Craig Tansley was assisted by Singapore Tourism.
Some of Singapore's top chefs are offering more casual, intimate dining experiences for guests who make the effort to find them.
The Rabbit Stash
With seating for only 15, the Rabbit Stash offers no fanfare at all in the far-flung Pandan Valley condominium. On the mezzanine level of a pie shop, the restaurant shares a boutique space with its tiny kitchen. But the seasonally changing five-course degustation menu — which you will eat off a communal table — is worth the journey.
354 Alexandra Road, 01-07 Alexis, +65 9173 0723, therabbitstash.com.sg.
With seating also for just 15, Esquina is located in a narrow strip of space in Chinatown's Jiak Chuan Road area. This tapas bar has quickly become one of Singapore's best secrets; it doesn't take reservations, so get there early for a spot by the counter. It's run by one of Gordon Ramsay's former proteges, Jason Atherton, who prefers to keep it off the radar.
16 Jiak Chuan Road; +65 6222 1616, esquina.com.sg.
Just three years after opening successful Singapore restaurant FiftyThree, lawyer-turned-chef Michael Han chose to downsize his restaurant and reopen in a smaller, more intimate shop-house on Tras Street in Chinatown. Decorated simply and with space for just 18 diners, it offers some of Singapore's best cuisine for those in the know.

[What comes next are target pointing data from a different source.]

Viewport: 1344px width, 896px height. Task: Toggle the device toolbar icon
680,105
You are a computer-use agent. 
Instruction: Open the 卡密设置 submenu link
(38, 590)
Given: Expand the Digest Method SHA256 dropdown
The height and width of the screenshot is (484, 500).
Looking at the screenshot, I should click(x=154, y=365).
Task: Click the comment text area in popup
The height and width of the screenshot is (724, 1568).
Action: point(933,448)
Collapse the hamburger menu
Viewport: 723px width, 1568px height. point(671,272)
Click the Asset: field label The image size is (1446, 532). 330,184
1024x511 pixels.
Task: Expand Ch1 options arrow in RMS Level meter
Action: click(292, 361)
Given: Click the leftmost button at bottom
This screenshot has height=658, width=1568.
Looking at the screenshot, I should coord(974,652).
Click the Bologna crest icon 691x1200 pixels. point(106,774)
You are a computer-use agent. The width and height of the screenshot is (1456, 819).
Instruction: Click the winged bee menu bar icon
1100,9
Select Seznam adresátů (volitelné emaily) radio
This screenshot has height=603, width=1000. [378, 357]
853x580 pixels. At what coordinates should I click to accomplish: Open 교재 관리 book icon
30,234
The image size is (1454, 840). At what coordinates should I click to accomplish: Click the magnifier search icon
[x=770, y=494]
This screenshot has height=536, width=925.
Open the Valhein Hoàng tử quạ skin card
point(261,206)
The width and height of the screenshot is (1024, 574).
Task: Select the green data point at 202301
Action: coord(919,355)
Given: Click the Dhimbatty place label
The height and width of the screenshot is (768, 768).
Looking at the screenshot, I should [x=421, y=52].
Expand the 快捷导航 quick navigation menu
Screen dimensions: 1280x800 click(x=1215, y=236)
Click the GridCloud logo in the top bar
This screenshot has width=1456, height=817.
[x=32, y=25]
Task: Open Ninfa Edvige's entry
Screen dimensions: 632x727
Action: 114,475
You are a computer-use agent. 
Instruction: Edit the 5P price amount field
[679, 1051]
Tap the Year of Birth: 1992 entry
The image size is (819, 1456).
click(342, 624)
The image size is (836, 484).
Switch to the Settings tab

42 Tras Street, +65 6334 5535, fiftythree.com.sg.
SPACED OUT: THREE SMALL GALLERIES
To discover the Singapore art scene you need to go small. Immerse yourself in the intimate — often secretive — contemporary galleries dotted around the city.
Tucked away in a quiet row of shop-houses off River Valley in downtown Singapore, FOST doesn't boast big international names but owner Stephanie Fong has big ambitions for home-grown talent. Over the past two years, FOST has built a reputation as the best place to observe local art talent.
1 Lock Road, Gillman Barracks, +65 6694 3080, fostgallery.com.
White Canvas Gallery
Located in Tiong Bahru, White Canvas Gallery epitomises the district's emergence as one of Singapore's true cultural hot spots. The gallery brings contemporary art from all over south-east Asia through solo, group and thematic exhibits. Every exhibit features a complementary artist's talk, lecture or hosted dinner to make the work more accessible to the public.
78 Guan Chuan Street, Tiong Bahru, whitecanvas-gallery.com.
Collectors Contemporary is another art gallery changing the way art is viewed in Singapore. Its focus is Western contemporary art — a genre that's hard to come by in Singapore. Gallery directors Alvin Koh and Gary Sng began their journey as serious art collectors about 10 years ago and now have more than 500 pieces.
5 Jalan Kilang Barat, 1-3 Petro Centre, +65 6878 103, collectors.com.sg.
Getting there Qantas has a fare to Singapore for about $729 low-season return from Sydney (8hr 5min) and Melbourne (7hr 30min) including taxes. The flights from both cities are non-stop. Phone 13 13 13, see qantas.com.au.
Staying there The Sultan Hotel is a 64-room boutique establishment located in Kampong Glam, a few minutes' walk from Haji Lane. See thesultan.com.sg. Wangz Hotel is a boutique hotel located beside Tiong Bahru. See wangzhotel.com.